Hi all I was tackled by this question from Folland's real analysis second edition in the second chapter, it looks like a modified Egoroff theorem but I cannot really tackle it, it is question 41 of chapter 2 which reads as follows:

Let $\mu$ be a $\sigma$-finite measure and $ f_n \rightarrow f $ a.e. Then there exist measurable sets $E_1,E_2,\ldots \subset X $ such that $$\mu\left(\left(\bigcup_{i=1}^\infty E_i\right)^C\right)=0$$ and $f_n \rightarrow f $ uniformly on each $ E_i. $

I think this might have something to do with Egoroff's theorem but that theorem mentions nothing about complement having measure zero, only as small as you would like, which is what confuses me. Can anyone point out a proof of this with an explanation?

Answer 1

Since $\mu$ is a $\sigma-$finite measure, there exists $\{A_n\}_{n\in \mathbb{N}}$ such that $\bigcup_{n}A_n=X$ and $\mu(A_n)<\infty$ $\forall n$.

Now, let $n\in \mathbb{Z}^+$ be given.

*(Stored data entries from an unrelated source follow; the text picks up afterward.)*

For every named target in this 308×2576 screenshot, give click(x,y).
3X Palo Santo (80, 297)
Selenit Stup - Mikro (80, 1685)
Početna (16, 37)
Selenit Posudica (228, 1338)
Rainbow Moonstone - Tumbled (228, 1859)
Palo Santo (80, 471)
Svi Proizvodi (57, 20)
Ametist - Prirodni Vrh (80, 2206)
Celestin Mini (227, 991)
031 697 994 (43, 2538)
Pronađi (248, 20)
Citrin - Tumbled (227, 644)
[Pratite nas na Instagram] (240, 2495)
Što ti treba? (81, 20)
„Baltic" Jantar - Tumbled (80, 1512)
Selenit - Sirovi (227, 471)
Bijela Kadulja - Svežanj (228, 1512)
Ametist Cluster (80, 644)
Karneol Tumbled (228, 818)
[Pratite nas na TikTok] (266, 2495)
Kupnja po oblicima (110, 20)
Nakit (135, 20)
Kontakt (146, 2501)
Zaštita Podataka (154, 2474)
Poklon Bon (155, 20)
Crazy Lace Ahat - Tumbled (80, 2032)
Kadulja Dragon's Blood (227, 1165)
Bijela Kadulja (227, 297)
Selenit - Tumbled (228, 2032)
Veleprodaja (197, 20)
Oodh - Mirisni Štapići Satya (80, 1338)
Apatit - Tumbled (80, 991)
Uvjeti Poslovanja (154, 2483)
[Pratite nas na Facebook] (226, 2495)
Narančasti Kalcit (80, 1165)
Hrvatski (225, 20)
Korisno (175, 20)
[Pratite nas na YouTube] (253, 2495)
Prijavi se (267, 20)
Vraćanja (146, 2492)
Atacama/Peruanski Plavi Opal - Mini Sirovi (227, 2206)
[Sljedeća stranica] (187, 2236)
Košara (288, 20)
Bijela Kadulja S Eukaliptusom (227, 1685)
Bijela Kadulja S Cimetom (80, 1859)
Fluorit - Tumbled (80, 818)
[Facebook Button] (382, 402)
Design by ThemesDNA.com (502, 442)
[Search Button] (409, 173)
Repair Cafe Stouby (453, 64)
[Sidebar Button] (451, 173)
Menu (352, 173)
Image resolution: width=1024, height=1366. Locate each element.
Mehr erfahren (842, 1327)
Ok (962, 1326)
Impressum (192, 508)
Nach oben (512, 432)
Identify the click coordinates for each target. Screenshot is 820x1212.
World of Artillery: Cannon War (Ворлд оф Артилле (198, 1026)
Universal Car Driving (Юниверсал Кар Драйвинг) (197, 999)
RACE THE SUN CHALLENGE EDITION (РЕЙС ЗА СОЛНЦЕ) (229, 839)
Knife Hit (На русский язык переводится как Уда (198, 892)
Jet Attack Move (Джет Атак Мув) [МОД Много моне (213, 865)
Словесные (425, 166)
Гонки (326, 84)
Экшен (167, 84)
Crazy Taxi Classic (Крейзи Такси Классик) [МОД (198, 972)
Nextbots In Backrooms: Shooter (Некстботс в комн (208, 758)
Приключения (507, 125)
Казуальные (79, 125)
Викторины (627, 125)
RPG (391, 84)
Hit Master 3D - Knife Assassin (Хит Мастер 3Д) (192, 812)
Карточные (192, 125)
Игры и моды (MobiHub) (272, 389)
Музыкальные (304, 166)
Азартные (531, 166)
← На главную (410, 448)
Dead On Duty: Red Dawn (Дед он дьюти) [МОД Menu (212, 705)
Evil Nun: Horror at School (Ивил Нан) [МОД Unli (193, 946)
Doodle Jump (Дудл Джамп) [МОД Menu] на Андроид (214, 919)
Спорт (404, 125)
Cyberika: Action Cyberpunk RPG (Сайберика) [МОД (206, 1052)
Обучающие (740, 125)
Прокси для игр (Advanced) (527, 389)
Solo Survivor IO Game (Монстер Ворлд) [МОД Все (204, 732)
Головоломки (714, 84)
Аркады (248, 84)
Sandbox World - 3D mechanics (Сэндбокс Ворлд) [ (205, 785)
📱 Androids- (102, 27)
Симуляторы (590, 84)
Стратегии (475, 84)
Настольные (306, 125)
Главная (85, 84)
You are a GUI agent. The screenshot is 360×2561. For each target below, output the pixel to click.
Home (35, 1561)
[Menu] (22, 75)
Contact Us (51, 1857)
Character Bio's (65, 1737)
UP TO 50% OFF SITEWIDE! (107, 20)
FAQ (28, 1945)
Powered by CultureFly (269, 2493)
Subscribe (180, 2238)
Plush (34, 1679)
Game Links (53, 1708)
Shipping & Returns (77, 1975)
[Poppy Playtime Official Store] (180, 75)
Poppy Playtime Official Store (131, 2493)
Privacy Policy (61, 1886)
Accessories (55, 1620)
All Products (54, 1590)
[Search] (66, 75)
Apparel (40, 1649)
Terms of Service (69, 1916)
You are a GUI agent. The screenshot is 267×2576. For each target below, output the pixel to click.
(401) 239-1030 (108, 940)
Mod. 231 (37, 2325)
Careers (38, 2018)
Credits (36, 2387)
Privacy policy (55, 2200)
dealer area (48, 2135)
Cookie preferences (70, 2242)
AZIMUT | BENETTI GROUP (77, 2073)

Since $f_n\rightarrow f$ a.e. on $A_n$, by Egoroff's theorem, for any $k\in \mathbb{Z}^+$ there is $E_{n,k}\subset A_n$ such that $\mu(A_n\setminus E_{n,k})<\frac{1}{2^nk}$ and $f_n\rightarrow f$ uniformly on $E_{n,k}$.

Then observe that, for given $j\in \mathbb{Z}^+$,

\begin{align*} \mu(\left(\bigcup_{n,k}E_{n,k} \right)^c)&= \mu\left( \bigcup_{n} A_n \setminus \bigcup_{n,k} E_n \right)\\ &= \mu\left(\bigcup_{n}\left(A_n\setminus \bigcup_{k} E_{n,k}\right)\right)\\&\leq \sum_n \mu\left(A_n\setminus \bigcup_k E_n\right)\\&=\sum_n \mu\left(\bigcap_k\left( A_n\setminus E_{n,k} \right) \right)\\& \leq \sum_n \mu(A_n\setminus E_{n,j}) \\&<\sum_n\frac{1}{2^nj}\\&<\frac{1}{j}. \end{align*}

Since $j\in \mathbb{Z}^+$ is arbitrary, $\mu(\left(\bigcup_{n,k}E_{n,k} \right)^c)=0$.

Since $f_n\rightarrow f$ uniformly on each $E_{n,k}$ by construction, $\{E_{n,k}\}_{n,k}$ is the countable collection of the measurable subsets of $X$. Thus, we are done.